実はとても数少ない「フィギュア」経由でのギフトだったので、最初に見た時目を瞠ったのが印象的に思い返されます。
ありがとうございます。引き続き頑張ります…がんばりたいと思います。
ところで、「フィギュア」。
週末にひたすらガリガリ書いていたせいでうっかり「くすんだ銀の英雄譚」の執筆が止まってしまい――といいますか、うっかりあと一話か二話余裕があると思い込んでいました――まあ何ともアレでわやなことになった近況でしたが。
私は基本的に、自分で書く主人公には苦しみを架したいというタイプの書き手です。
といいますか、一本道ルートの物語における主人公というのは必ずハッピーエンドかトゥルーエンドにたどり着き、たとえ道半ばにして倒れたとしても報われや希望や未来が残るいい感じの死に方になるのがほぼ確定しているポジションなので(そうでない主人公というのは、それこそ「そうした」主旨の作品の主人公でしょう)、他の誰より何より過酷に扱っていいと確信しているのです。
「いいかいユリアン、主人公というのは石臼で磨り潰すようにして苦しめて苦しめて絞って絞って出てきた出汁で作った味噌汁を一口して「ンマァーイ!!」と叫ぶくらいでいいんだ。その後に希望のある結末を用意してやればいいんだ。それが人間、鬱すぎもバッドすぎもしない、ちょうどいいくらいってところなんだ」――と囁くゴーストがいるのです。そんな感じです。

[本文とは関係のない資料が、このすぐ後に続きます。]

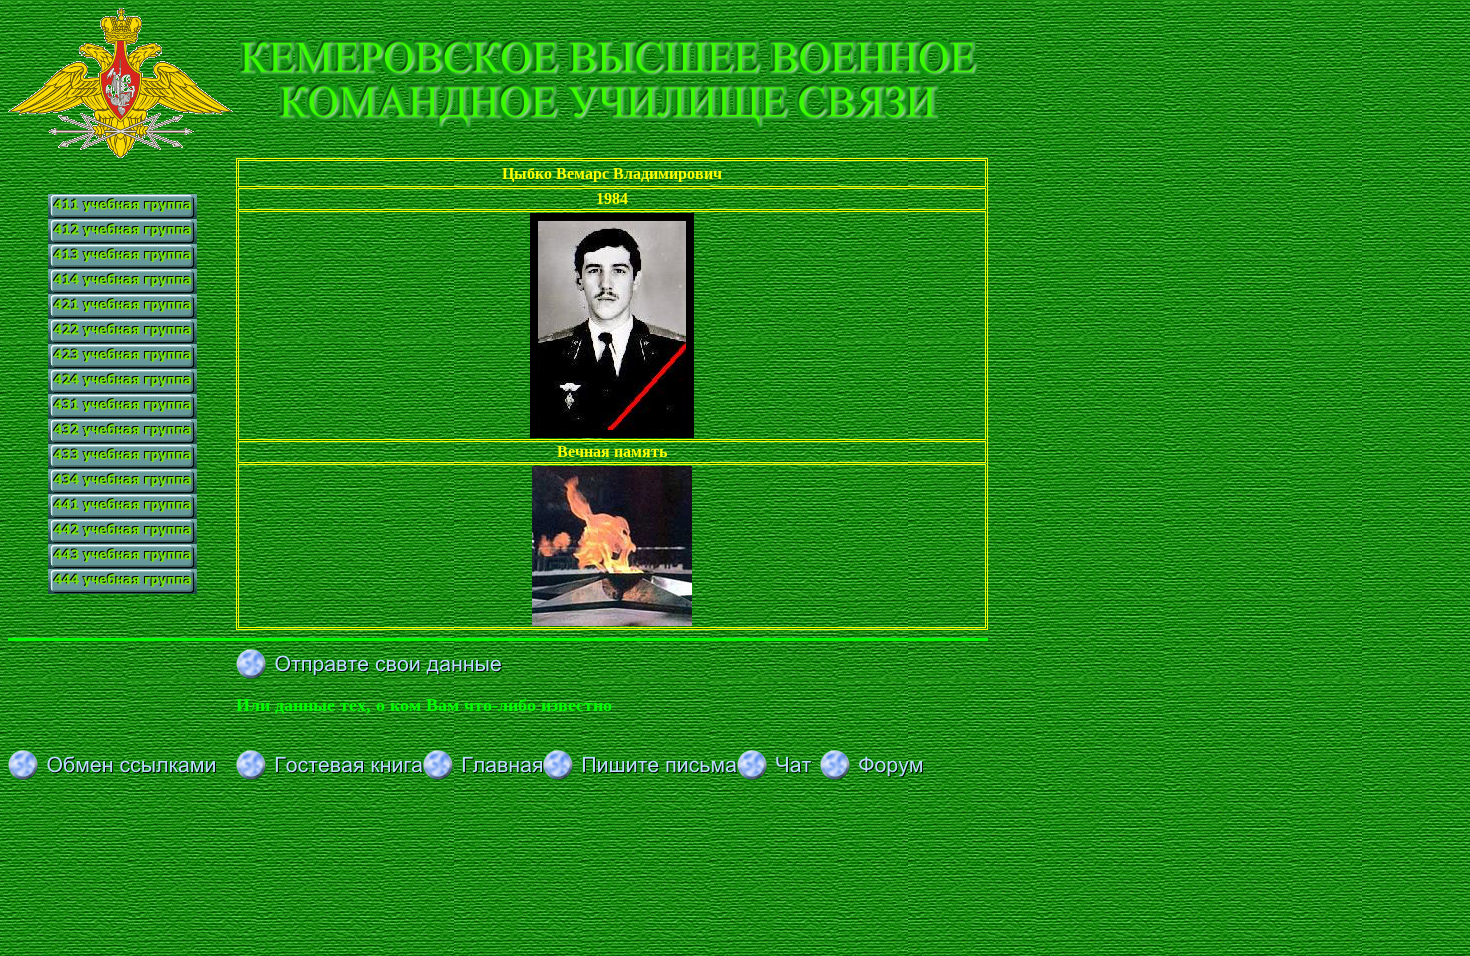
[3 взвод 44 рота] (122, 563)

だって最後は必ずハッピーエンドかトゥルーエンドになるんですから。書き手がそう望む限りは。たとえ今はたどり着かなくとも、いつかはたどり着くでしょう? 向かっているわけだからな……違うかい?
あ。いえ、もちろん苦しみにも鮮度――もとい種類というものがありましてですね。
ぐじぐじした苦しみはよくありません。喉に引っ掛かっていがらっぽくなるような、場を停滞させるばかりの尾を引いてはいけない苦しみというのがですね、物語にはあります。

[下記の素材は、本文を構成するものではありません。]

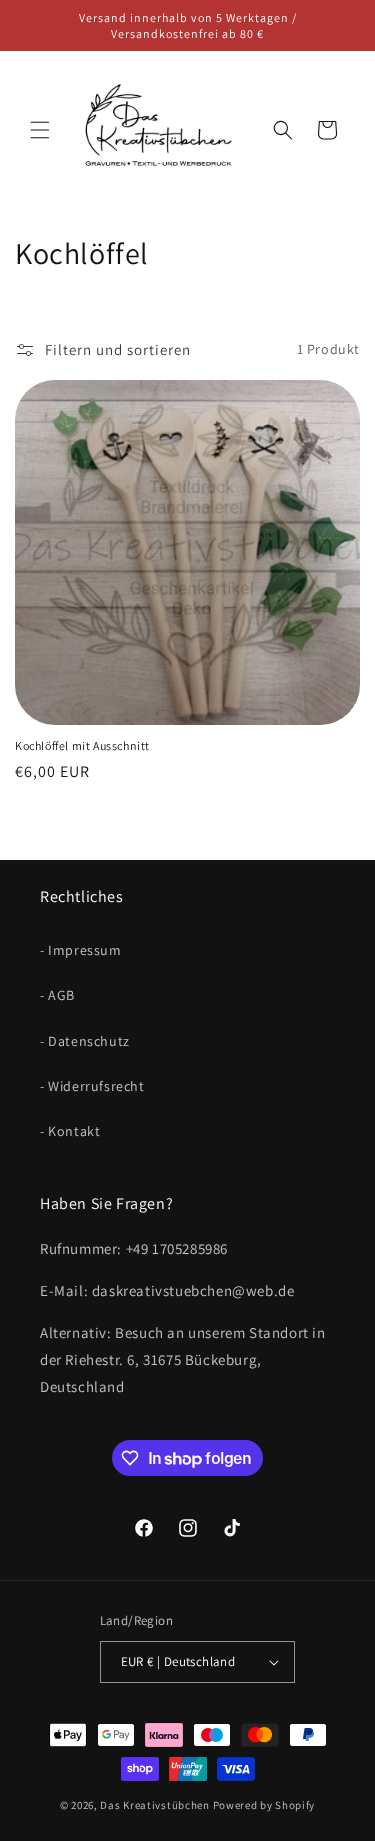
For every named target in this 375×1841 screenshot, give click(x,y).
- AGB (57, 995)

いじけた苦しみはよくありません。美しい苦しみでなくてはね。いけませんよ。
前に進む者の背中を打ち据え突き刺さる苦難。これこそです。ええ。
…自分でそうできているかはまあおいておくとしましても。
――閑話休題。
ともあれ、私はそんな書き手ですが。
今のところ書いている話に関しては、
「機甲少女」は主人公が子供なので手加減しなくてはいけないというか子供相手にあんまりひどいことしたくない
「くすんだ銀」はおっさん成り上がり冒険譚という座組み上そういうのは余分な贅肉になるのでやりたくない
「魔女の結婚」は言ってしまえば前提が「ハッピーエンドの後のアフター」なのであんま余計なことしたくない
という訳で、いっとう自分の趣味をぶち込んでいた主人公がウォルフでした。
理性と論理をまといながら感情を捨てきれない青年。私の好きな主人公です。
そんな訳で長い長いつきあいになってしまいましたが、こいつの苦しみの巡礼もそろそろ終わりが近くなりました。
せめて言い訳の要らない、少なくともバッドではあり得ない終わり方へと落着させたいなと思います。その予定です。